SOURCE TEXT:

In this case, it seems to me that the agreement, construed against the relevant background, plainly gave Mr. Bruton a right to exclusive possession. There is nothing to suggest that he was to share possession with the Trust, the council or anyone else. The Trust did not retain such control over the premises as was inconsistent with Mr. Bruton having exclusive possession, as was the case in Westminster City Council v. Clarke [1992] A.C. 288. The only rights which it reserved were for itself and the council to enter at certain times and for limited purposes. As Lord Templeman said in Street v Mountford [1985] A.C. 809, 818, such an express reservation "only serves to emphasise the fact that the grantee is entitled to exclusive possession and is a tenant." Nor was there any other relationship between the parties to which Mr. Bruton's exclusive possession could be referable.

Mr. Henderson Q.C., who appeared for the Trust, submitted that there were "special circumstances" in this case which enabled one to construe the agreement as a licence despite the presence of all the characteristics identified in Street v Mountford [1985] A.C. 809. These circumstances were that the Trust was a responsible landlord performing socially valuable functions, it had agreed with the council not to grant tenancies, Mr. Bruton had agreed that he was not to have a tenancy and the Trust had no estate out of which it could grant one.

In my opinion none of these circumstances can make an agreement to grant exclusive possession something other than a tenancy. The character of the landlord is irrelevant because although the Rent Acts and other Landlord and Tenant Acts do make distinctions between different kinds of landlords, it is not by saying that what would be a tenancy if granted by one landlord will be something else if granted by another. The alleged breach of the Trust's licence is irrelevant because there is no suggestion that the grant of a tenancy would have been ultra vires either the Trust or the council: see section 32(3) of the Housing Act 1985. If it was a breach of a term of the licence from the council, that would have been because it was a tenancy. The licence could not have turned it into something else. Mr. Bruton's agreement is irrelevant because one cannot contract out of the statute. The trust's lack of title is also irrelevant, but I shall consider this point at a later stage. In Family Housing Association v Jones [1990] 1 W.L.R. 779, where the facts were very similar to those in the present case, the Court of Appeal construed the "licence" as a tenancy. Slade L.J. gave careful consideration to whether any exceptional ground existed for making an exception to the principle in Street v Mountford [1985] A.C. 809 and came to the conclusion that there was not. I respectfully agree. For these reasons I consider that the agreement between the Trust and Mr. Bruton was a lease within the meaning of section 11 of the Landlord and Tenant Act 1985.

DATA FOR REVIEW:
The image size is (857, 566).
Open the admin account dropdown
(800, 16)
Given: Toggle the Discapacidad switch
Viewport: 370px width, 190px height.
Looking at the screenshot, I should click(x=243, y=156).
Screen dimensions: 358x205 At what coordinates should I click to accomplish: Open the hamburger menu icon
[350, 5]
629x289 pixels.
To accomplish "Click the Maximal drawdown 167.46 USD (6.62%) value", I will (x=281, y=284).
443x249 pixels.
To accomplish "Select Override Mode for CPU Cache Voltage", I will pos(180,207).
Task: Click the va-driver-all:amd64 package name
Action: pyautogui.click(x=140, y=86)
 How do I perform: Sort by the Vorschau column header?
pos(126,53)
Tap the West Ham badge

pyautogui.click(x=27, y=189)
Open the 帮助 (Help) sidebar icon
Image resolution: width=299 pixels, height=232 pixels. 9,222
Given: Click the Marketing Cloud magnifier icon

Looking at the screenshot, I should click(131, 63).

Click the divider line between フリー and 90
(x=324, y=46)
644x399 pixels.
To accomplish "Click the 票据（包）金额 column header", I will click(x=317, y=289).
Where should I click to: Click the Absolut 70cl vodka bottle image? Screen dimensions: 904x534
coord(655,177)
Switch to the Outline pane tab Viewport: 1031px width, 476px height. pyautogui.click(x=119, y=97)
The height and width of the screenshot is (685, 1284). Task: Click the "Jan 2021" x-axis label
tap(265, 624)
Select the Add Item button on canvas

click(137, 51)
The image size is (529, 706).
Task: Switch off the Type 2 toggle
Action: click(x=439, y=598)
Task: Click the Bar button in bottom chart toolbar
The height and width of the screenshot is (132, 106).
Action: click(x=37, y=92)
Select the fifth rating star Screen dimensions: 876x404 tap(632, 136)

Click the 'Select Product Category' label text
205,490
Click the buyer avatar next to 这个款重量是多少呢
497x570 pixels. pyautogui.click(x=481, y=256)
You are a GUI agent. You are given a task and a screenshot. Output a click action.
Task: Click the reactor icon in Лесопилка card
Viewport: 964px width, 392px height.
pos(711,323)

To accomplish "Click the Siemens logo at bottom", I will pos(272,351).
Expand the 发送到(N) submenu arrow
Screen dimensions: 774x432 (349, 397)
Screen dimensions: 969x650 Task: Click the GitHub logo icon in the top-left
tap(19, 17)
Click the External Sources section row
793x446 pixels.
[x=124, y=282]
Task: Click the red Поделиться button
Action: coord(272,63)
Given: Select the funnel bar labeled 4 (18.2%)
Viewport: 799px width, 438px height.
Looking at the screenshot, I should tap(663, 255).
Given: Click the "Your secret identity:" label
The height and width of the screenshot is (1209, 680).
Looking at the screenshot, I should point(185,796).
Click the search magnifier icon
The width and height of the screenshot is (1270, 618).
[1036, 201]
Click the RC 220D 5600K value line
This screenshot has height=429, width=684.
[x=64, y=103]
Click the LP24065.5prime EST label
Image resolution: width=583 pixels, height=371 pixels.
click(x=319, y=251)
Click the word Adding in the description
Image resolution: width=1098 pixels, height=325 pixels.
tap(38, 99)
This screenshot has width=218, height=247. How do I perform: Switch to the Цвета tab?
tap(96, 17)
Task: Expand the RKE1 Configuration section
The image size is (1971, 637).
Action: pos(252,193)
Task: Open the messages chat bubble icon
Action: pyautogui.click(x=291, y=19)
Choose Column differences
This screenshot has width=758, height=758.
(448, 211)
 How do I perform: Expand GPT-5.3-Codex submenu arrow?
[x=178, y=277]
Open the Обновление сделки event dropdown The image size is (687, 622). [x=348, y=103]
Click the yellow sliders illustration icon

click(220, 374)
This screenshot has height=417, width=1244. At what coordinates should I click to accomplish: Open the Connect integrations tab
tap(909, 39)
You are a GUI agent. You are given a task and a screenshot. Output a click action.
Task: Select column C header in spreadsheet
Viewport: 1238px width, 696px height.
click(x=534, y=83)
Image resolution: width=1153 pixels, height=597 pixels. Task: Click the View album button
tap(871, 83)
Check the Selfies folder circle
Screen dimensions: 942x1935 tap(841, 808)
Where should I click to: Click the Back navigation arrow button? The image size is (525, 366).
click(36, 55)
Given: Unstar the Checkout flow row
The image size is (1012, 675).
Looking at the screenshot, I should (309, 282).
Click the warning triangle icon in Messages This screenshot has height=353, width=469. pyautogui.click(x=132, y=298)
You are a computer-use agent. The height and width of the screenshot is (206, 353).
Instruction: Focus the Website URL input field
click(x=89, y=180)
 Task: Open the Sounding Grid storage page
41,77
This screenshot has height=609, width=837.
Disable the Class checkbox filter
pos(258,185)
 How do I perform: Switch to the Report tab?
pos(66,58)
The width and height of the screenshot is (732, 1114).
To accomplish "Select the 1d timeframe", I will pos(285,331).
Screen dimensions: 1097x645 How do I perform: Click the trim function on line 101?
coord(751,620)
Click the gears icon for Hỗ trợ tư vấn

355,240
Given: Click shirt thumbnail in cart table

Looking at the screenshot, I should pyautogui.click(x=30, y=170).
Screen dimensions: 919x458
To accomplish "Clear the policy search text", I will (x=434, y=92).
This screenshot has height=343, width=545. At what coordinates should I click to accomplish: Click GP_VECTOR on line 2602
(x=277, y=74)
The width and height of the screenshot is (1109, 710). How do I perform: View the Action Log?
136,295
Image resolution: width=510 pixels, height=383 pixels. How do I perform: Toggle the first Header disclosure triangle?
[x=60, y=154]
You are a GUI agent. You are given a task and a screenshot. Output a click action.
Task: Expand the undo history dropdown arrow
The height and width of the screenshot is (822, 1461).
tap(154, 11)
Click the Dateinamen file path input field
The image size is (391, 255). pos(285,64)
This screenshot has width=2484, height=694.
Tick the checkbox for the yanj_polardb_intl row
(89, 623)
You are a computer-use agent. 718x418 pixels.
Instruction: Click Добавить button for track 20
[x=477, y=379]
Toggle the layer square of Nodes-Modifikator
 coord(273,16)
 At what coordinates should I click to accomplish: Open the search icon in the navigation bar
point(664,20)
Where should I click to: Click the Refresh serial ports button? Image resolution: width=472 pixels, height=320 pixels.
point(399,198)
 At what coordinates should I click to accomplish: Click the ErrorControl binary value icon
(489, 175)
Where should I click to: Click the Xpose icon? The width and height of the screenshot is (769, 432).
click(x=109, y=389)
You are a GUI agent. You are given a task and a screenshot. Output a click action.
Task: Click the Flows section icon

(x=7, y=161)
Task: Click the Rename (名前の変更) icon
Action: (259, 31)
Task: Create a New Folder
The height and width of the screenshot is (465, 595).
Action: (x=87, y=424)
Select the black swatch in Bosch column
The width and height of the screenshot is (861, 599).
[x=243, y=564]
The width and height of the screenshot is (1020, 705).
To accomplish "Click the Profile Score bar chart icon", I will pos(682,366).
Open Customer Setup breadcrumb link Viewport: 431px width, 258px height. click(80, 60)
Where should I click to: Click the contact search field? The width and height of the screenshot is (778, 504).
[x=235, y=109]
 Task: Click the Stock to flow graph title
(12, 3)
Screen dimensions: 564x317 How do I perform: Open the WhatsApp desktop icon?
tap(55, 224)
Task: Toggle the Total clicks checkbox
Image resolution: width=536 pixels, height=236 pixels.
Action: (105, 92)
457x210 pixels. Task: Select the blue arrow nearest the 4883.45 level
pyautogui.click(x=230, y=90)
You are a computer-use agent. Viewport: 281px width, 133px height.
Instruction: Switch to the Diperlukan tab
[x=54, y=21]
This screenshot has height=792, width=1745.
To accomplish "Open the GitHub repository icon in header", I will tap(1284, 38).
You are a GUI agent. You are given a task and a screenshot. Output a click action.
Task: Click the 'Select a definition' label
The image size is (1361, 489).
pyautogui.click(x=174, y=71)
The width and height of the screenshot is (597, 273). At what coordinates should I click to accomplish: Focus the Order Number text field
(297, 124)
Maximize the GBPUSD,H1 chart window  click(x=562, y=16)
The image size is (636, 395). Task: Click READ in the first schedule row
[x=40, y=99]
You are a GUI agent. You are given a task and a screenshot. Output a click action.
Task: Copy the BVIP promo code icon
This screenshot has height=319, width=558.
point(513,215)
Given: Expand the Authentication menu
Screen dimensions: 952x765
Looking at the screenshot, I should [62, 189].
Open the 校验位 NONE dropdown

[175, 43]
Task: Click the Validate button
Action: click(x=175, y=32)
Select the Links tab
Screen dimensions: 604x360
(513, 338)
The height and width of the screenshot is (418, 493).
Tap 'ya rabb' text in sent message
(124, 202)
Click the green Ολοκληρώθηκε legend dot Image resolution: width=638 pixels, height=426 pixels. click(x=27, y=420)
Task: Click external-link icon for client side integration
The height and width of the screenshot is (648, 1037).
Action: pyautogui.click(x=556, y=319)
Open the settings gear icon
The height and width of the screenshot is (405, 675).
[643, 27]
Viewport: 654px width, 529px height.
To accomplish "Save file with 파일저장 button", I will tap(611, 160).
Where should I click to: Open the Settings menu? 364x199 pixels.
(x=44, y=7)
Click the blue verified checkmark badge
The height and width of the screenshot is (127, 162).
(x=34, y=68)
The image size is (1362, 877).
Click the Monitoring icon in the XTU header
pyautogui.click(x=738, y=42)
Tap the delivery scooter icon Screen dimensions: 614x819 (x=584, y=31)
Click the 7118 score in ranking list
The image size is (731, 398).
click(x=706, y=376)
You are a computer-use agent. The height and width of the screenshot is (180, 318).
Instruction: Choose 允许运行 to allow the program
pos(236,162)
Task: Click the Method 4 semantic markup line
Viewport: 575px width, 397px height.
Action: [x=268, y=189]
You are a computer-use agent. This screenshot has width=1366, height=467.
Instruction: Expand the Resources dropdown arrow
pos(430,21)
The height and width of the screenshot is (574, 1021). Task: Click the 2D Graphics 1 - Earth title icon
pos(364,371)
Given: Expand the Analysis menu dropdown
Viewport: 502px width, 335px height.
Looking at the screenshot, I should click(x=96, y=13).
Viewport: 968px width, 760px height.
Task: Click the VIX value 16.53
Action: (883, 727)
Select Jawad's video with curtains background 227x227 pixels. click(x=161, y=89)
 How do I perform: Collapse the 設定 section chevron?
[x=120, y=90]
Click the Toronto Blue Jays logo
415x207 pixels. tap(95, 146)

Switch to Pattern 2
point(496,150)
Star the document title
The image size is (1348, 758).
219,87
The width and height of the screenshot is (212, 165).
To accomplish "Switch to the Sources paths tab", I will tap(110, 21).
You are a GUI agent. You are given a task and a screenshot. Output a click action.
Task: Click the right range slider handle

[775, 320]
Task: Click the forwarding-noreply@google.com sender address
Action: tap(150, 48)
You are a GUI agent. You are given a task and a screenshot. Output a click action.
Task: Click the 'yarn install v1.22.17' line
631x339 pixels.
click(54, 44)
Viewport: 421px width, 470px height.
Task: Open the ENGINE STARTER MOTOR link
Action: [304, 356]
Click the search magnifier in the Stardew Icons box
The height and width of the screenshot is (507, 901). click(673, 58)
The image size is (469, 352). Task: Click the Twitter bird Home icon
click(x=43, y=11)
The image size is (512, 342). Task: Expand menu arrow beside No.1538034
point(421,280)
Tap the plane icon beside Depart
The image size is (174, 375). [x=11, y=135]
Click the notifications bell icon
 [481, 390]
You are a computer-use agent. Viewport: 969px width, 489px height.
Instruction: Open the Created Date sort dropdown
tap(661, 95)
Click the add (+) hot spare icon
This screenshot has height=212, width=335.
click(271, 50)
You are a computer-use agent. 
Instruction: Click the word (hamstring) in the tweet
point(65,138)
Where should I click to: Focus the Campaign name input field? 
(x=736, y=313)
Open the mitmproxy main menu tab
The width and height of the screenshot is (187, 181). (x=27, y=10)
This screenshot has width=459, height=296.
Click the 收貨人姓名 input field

QUESTIONS:
1. List every court case cited by name in the judgment excerpt on Mr. Bruton's agreement with the Trust, giving each with its law report citation.
2. Write the next passage of the judgment excerpt on Mr. Bruton's agreement with the Trust, picking up after its final sentence.

OUTPUTS FOR THE TASKS:
1.
Westminster City Council v. Clarke [1992] A.C. 288
Street v Mountford [1985] A.C. 809
Family Housing Association v Jones [1990] 1 W.L.R. 779

2.
[...]

A lease may, and usually does, create a proprietary interest called a leasehold estate or, technically, a “term of years absolute.” This will depend upon whether the landlord had an interest out of which he could grant it. Nemo dat quod non habet. But it is the fact that the agreement is a lease which creates the proprietary interest. It is putting the cart before the horse to say that whether the agreement is a lease depends upon whether it creates a proprietary interest...

For these reasons I would allow the appeal and declare that Mr. Bruton was a tenant. I should add that I express no view on whether he was a secure tenant or on the rights of the council to recover possession of the flat.

Lord Slynn and Lord Jauncey concurred.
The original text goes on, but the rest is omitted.